* _What you are asked to do_:
The answer must be every line from the entries below that contains "input".

[Stored data entries]
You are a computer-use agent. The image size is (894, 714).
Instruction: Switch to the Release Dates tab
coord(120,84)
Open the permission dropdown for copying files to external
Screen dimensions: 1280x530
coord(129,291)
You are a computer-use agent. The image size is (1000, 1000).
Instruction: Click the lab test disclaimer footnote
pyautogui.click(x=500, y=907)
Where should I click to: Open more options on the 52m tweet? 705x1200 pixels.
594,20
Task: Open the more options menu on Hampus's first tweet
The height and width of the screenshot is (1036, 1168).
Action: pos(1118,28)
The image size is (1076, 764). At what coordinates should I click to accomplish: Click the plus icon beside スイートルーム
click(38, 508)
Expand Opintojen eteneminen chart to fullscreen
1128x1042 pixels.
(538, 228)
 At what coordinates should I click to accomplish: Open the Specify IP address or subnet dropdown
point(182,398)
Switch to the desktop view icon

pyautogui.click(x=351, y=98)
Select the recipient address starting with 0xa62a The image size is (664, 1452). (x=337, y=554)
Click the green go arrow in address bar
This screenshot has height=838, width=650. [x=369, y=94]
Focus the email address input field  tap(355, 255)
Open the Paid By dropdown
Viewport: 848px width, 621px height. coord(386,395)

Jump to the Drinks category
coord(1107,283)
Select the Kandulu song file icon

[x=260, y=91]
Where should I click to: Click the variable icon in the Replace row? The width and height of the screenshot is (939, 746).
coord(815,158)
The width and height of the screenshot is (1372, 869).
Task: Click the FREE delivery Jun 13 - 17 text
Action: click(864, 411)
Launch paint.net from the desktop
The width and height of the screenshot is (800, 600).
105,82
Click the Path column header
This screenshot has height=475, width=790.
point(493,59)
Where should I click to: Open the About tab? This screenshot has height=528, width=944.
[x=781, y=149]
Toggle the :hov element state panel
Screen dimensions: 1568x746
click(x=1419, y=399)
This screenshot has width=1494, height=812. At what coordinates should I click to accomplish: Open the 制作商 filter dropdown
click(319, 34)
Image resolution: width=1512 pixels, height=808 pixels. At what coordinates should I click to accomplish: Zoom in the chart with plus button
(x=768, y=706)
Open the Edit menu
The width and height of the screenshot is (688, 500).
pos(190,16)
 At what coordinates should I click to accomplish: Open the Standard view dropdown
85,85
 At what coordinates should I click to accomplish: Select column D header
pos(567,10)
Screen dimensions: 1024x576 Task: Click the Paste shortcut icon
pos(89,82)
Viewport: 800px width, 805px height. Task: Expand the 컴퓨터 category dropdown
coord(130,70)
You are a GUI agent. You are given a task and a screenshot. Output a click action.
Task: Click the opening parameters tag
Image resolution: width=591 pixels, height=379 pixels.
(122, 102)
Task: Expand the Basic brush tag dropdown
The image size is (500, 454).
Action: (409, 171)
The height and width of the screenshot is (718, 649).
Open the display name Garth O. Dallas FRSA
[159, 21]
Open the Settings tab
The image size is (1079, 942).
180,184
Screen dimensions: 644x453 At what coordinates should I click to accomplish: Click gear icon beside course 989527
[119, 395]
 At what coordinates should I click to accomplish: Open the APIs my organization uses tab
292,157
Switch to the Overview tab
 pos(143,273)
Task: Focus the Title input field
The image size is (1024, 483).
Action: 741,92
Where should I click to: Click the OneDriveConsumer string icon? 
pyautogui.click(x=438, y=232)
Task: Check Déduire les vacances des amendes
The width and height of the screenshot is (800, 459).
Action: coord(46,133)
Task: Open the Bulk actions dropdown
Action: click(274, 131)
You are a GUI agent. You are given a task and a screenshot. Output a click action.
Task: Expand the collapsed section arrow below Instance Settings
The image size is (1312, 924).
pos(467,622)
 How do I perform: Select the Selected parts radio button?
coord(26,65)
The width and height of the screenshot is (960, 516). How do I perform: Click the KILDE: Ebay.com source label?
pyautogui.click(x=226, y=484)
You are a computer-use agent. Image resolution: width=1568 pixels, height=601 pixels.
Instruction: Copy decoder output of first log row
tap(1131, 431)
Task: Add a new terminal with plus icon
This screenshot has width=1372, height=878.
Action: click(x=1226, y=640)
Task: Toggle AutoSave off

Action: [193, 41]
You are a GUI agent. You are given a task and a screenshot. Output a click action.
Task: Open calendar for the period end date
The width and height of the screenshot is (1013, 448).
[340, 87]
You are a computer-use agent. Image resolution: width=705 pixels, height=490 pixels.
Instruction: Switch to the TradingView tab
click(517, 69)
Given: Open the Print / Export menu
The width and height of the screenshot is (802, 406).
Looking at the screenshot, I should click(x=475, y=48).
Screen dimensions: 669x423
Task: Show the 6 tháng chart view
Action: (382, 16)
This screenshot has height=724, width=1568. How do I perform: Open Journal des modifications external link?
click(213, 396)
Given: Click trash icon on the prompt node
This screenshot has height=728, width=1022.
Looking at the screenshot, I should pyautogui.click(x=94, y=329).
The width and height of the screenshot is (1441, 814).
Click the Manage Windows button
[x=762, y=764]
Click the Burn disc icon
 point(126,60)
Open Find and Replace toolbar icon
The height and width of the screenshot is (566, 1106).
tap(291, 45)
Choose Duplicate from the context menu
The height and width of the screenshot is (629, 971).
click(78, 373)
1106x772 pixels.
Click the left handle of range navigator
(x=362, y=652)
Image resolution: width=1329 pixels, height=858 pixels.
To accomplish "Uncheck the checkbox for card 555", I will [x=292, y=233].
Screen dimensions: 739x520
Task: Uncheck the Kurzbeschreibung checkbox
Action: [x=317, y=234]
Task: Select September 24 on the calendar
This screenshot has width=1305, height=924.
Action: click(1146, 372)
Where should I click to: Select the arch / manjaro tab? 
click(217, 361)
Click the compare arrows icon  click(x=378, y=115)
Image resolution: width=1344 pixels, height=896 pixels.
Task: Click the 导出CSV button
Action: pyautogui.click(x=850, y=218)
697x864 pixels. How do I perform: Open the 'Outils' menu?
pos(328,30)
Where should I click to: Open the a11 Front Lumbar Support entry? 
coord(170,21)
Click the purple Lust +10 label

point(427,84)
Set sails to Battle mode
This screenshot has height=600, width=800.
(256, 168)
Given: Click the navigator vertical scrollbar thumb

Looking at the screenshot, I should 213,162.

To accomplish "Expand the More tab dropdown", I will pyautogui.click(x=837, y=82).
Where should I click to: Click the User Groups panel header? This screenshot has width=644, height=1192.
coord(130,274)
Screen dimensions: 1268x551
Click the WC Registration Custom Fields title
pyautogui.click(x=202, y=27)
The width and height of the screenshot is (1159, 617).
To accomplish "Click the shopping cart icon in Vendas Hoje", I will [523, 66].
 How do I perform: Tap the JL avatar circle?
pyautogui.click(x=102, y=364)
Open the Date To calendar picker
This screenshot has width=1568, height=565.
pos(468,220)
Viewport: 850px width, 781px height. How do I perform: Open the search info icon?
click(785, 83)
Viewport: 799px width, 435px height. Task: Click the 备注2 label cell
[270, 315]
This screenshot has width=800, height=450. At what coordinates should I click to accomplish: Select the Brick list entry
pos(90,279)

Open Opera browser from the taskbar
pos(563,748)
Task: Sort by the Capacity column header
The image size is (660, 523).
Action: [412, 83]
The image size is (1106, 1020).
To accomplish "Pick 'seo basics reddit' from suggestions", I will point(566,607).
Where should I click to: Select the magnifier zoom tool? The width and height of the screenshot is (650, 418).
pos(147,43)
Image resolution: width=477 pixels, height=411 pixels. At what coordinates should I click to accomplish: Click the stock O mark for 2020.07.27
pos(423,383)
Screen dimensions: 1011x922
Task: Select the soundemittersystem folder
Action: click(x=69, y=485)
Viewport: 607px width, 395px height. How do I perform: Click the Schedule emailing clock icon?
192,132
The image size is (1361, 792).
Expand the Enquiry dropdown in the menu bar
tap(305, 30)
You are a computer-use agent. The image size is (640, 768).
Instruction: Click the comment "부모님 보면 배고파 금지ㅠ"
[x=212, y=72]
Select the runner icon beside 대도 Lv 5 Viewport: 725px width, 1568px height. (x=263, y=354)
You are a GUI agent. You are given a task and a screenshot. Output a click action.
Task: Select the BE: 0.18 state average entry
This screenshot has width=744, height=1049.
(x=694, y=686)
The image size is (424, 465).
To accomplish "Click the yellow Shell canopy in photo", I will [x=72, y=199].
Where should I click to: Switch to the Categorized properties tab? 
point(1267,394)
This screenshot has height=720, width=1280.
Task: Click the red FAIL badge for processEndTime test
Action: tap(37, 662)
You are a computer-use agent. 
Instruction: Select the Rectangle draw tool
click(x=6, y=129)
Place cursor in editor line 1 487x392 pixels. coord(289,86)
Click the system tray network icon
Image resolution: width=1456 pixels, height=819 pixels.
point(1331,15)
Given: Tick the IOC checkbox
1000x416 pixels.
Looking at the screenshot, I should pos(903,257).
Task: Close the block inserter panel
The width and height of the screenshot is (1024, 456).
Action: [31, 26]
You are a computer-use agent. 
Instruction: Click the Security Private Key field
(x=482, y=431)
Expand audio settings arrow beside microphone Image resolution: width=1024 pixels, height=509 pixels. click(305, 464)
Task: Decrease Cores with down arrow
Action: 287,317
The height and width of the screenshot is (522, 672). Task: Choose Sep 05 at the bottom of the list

* _Finished exercise_:
Focus the email address input field  tap(355, 255)
Task: Focus the Title input field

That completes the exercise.